• **TASK GOAL**
In the material below, find the line with "For every named target in this 1470×968" and the line with "Financing (1230, 108)", then output those two lines and every line between them, exactly.

BEGIN

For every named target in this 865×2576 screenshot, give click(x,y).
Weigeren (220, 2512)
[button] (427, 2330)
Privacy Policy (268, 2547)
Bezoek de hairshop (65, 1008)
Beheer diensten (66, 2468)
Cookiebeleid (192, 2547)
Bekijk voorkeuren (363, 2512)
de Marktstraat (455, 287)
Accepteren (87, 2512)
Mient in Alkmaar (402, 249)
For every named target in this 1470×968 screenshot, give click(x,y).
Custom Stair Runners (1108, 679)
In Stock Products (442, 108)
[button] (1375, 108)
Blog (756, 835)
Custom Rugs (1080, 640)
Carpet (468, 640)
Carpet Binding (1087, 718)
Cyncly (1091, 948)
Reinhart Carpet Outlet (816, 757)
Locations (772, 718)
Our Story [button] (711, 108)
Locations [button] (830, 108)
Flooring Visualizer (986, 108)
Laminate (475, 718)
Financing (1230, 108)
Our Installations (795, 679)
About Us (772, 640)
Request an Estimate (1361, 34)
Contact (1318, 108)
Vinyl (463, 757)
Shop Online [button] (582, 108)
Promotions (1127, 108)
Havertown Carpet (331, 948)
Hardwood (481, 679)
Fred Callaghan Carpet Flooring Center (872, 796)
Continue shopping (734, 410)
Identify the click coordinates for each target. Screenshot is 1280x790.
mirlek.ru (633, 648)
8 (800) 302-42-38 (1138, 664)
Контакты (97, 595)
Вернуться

END

• **EXERCISE OUTPUT**
For every named target in this 1470×968 screenshot, give click(x,y).
Custom Stair Runners (1108, 679)
In Stock Products (442, 108)
[button] (1375, 108)
Blog (756, 835)
Custom Rugs (1080, 640)
Carpet (468, 640)
Carpet Binding (1087, 718)
Cyncly (1091, 948)
Reinhart Carpet Outlet (816, 757)
Locations (772, 718)
Our Story [button] (711, 108)
Locations [button] (830, 108)
Flooring Visualizer (986, 108)
Laminate (475, 718)
Financing (1230, 108)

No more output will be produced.